Business entities for bloggers
Turning a blog into a money making business is exciting. And confusing. Most bloggers start blogging as a passion project. You want to reach people, share with people, and help people.
As your blog grows and starts to make money you need to shift focus from just the blog itself and start to pay attention to how you run the business side of your blog. You need to treat your blogging seriously, as a business.
This means deciding on a business entity.
There are several options for you to consider for tax purposes. As always, you need to talk to your financial professional about what is the best fit for you and your goals. These aren’t one size fits all.
But I can provide some basic information so you can become comfortable with the types of business entities available to you. Here are the most common business entities for bloggers.
Business Entities for Bloggers
If you are just starting your blogging adventure (or are just entering the money making phase), there are 3 main small business entities you can consider. Read over these options, talk to your tax professional, then decide which business structure makes sense for you.

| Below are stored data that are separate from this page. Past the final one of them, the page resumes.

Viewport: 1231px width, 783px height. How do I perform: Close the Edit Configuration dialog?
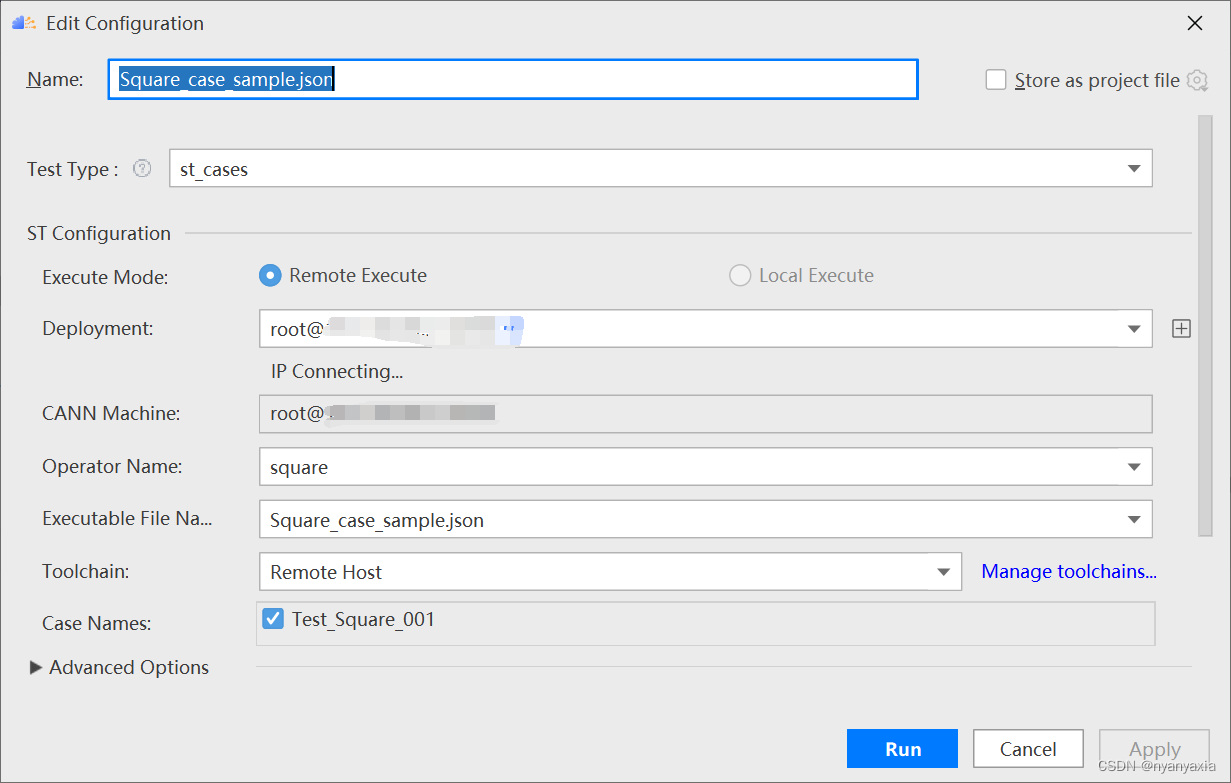coord(1194,23)
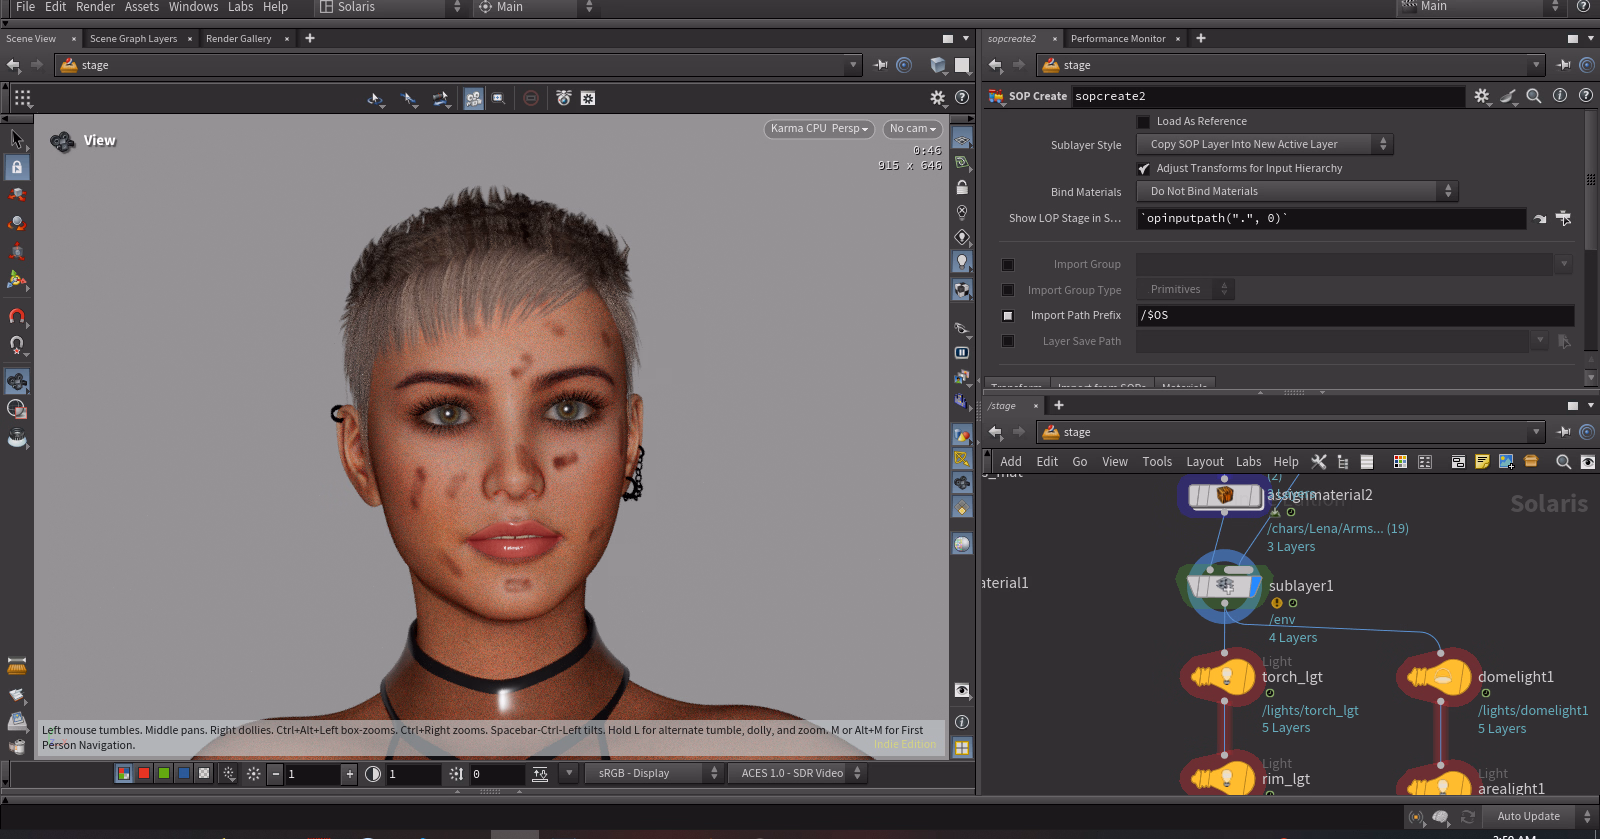
Task: Click the No cam camera button
Action: [x=912, y=129]
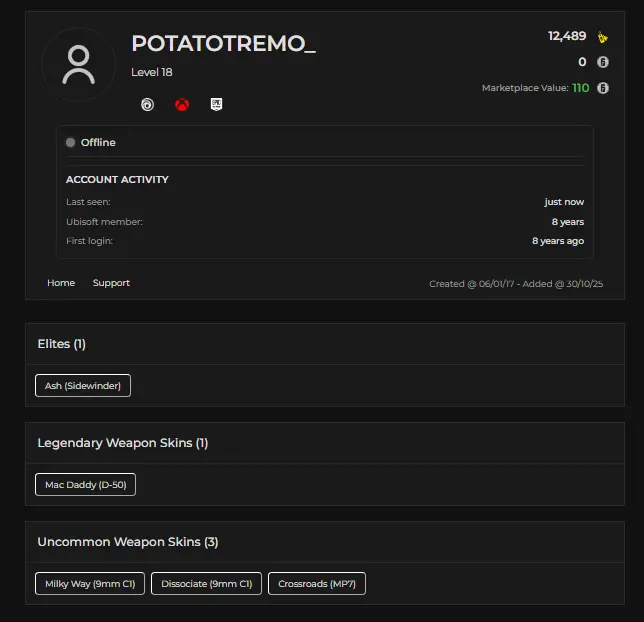Click the R6 Credits icon beside 0
The width and height of the screenshot is (644, 622).
[x=603, y=62]
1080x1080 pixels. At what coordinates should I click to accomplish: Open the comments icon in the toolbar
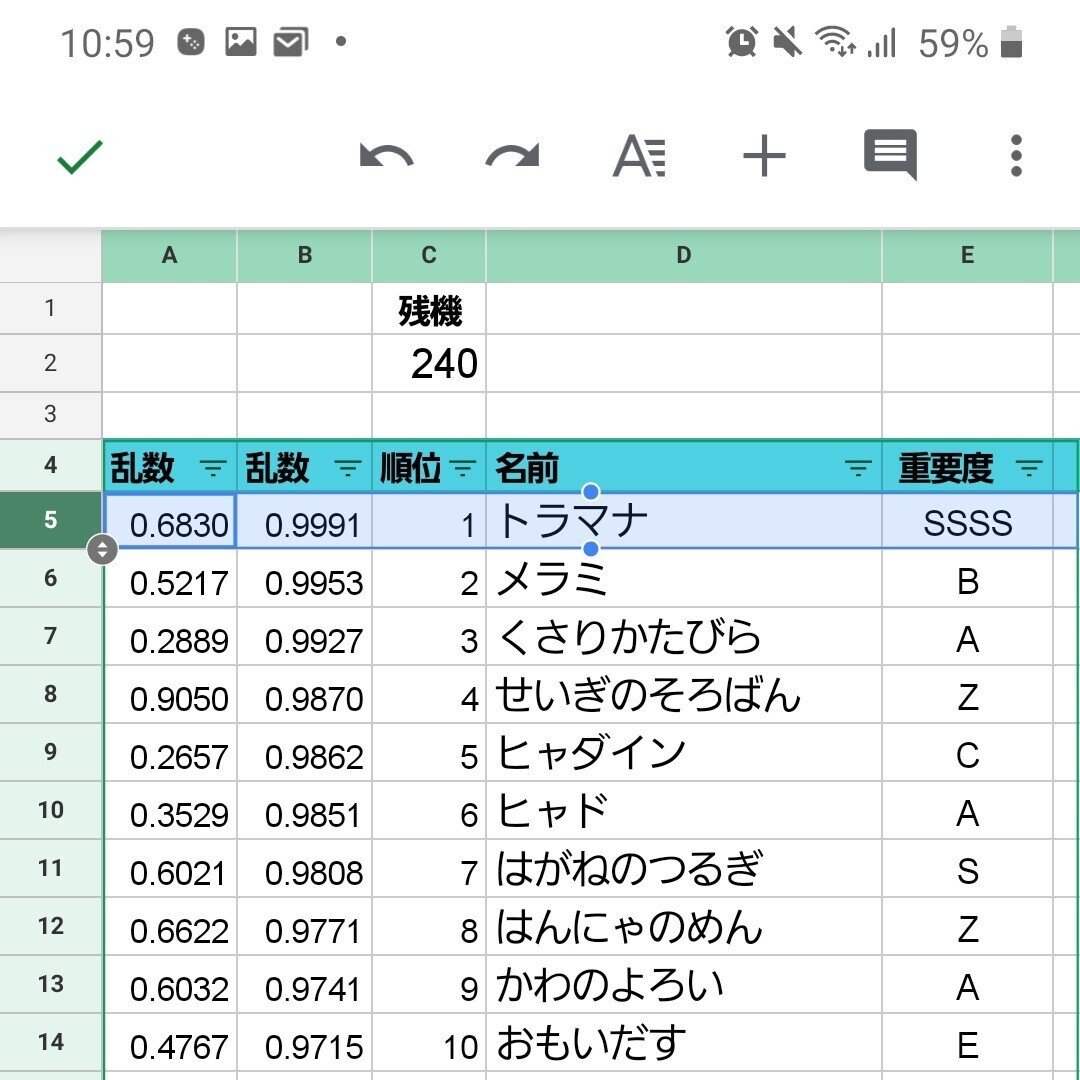click(889, 155)
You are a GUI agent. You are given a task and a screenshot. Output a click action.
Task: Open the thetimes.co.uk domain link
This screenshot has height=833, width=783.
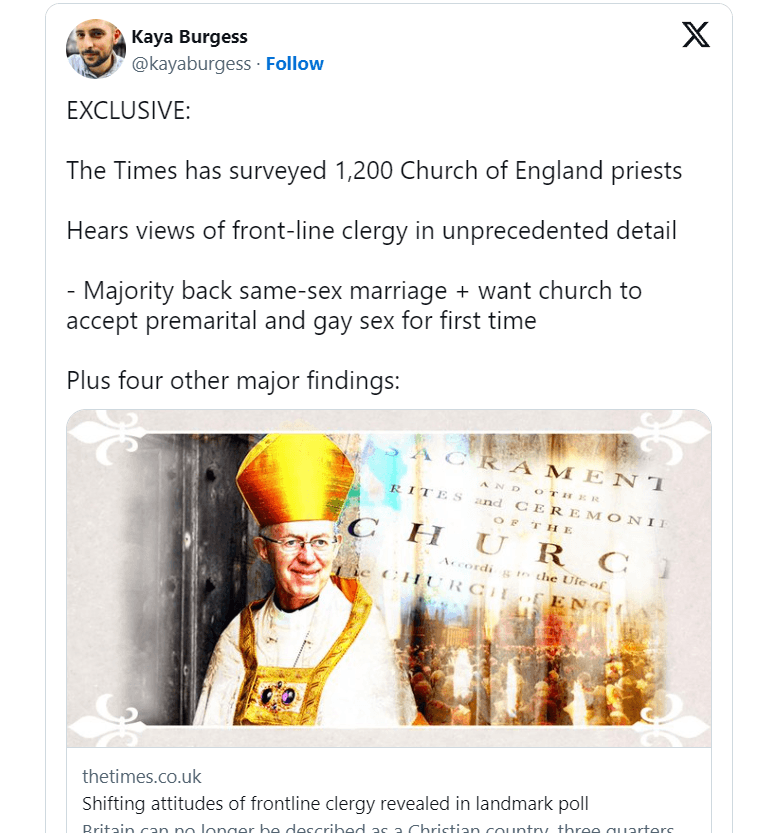tap(141, 777)

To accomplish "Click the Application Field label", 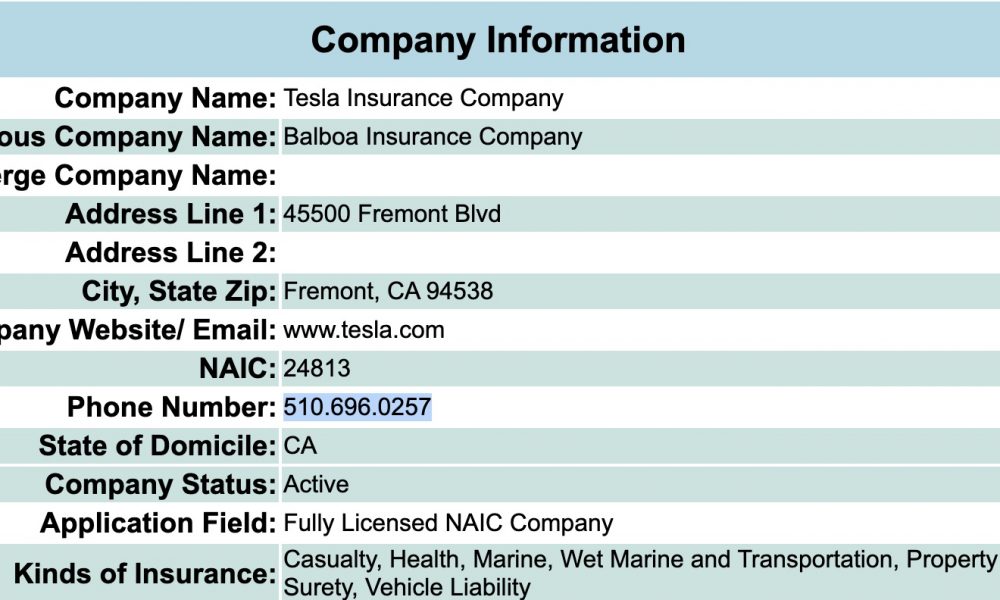I will pos(158,523).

Sole proprietorship is what you have if you do nothing at all. There are no forms to fill out, no declarations to make. It is the default entity if you will. Any small business owner that doesn’t elect to be a different entity falls into this category, even if they are just a kid with a lemonade stand.
Sole Proprietor entities are pass-through entities, meaning you claim your income and your expenses on your personal tax return. You do pay income tax on your business earning and pay self-employment taxes. (Schedule C)
Pros of Sole Proprietorship:
- No additional work or paperwork. It just is.
- No costs of upkeep (in terms of business entity)
- Won’t cause major changes to your tax filing
- No requirements to keep business and personal assets separate
- No steps need to be taken to close out the business if you decide not to continue
Cons of Sole Proprietorship:
- No legal protection of your assets if your business comes under attack
- There are fewer tax optimization strategies available to you
Limited Liability Company (LLC)
Limited Liability Companies are the other most common entity for bloggers. These offer legal liability protection. It is legal protection that keeps your business assets separate from your personal assets.
If you are ever sued or face other legal action against your blog and you are a sole proprietor your personal assets could be called in to pay any debts or legal settlements. An LLC takes the business assets and protects you from personal liability.
In other words, your home, your personal bank account, your spouse’s bank account, etc can’t be lost in the case of legal action. It is designed to keep you from being personally liable.
To learn if an LLC is needed for your blog, click here: Do Blogs Need to be LLCs?
LLCs can be taxed as a sole proprietorship, meaning it is a pass-through entity. You pay your taxes on your personal return. You can also opt to be taxed as a partnership or corporation: LLC as an S Corp.
Pros of an LLC
- Your personal assets are separate from your business assets
- There are fewer costs involved to form and maintain LLCs than some other entities
- It can be relatively easy to create an LLC
- You have some options in how your LLC is taxed
Cons of an LLC
- There are forms to fill out and fees to pay for form and maintain LLCs (these vary by state)
- You need to have separate business and personal bank and credit card accounts
- Still a pass-through entity, no changes to how you are taxed
- Need to be closed out if you decide to end the business
S corps are corporations, meaning the corporation has income and expenses. Owners who work for the corporation can be classified as employees, which can offer savings when it comes to self-employment taxes. (Note that S Corps aren’t exactly a business entity like an LLC or C Corp, but they are a designation for tax purposes. So we are grouping it together with the entities.)
These offer similar liability protection to LLCs and are still a pass-through entity in terms of taxes (important for avoiding double taxation). A big difference to your taxes is that you need to file an informational return along with your personal tax return.
To be completely honest, this option really only makes sense when you are making major money from your blog. Like making a full time living off of it money. I’d talk about this with your tax professional later in your blogging career.
Pros of an S Corporation
- Liability protection as with an LLC
- Potential savings on FICA if owners are paid as employees
- Easy to transfer ownership
- More tax optimization strategies available
Cons of an S Corporation
- More forms and costs to form
- More paperwork at tax time
- Need to close out if you decide to end the business.
S Corps can have some real advantages, but it is best to speak with your tax professional about forming and maintaining one. They can be a bit complicated.
Which Entity Should You Choose?
I always recommend you speak to your CPA or tax professional when it comes to making business decisions. They know your full financial story and can best recommend a course of action to take.
I can say there tends to be general progression bloggers take as they build their blog business.
Test the waters and get to know the blogging world as a sole proprietor. There are no extra steps involved and if you decide to stop blogging you don’t need to do anything to close out your business (in terms of taxes).
As you start to grow and make money consider forming an LLC. This offers up valuable legal protection without creating a lot of extra work or confusion at tax time. It is relatively easy to close out an LLC should you decide to stop blogging.
When your blog becomes a full-time business, consider an S Corp. This offers the same legal protection as an LLC but gives you more ways to optimize your tax strategy. As you are generating more income it makes more sense to spend the money on professional financial help with the details of your S Corp.
Talk to your tax professional to make the best choice for you and your blog.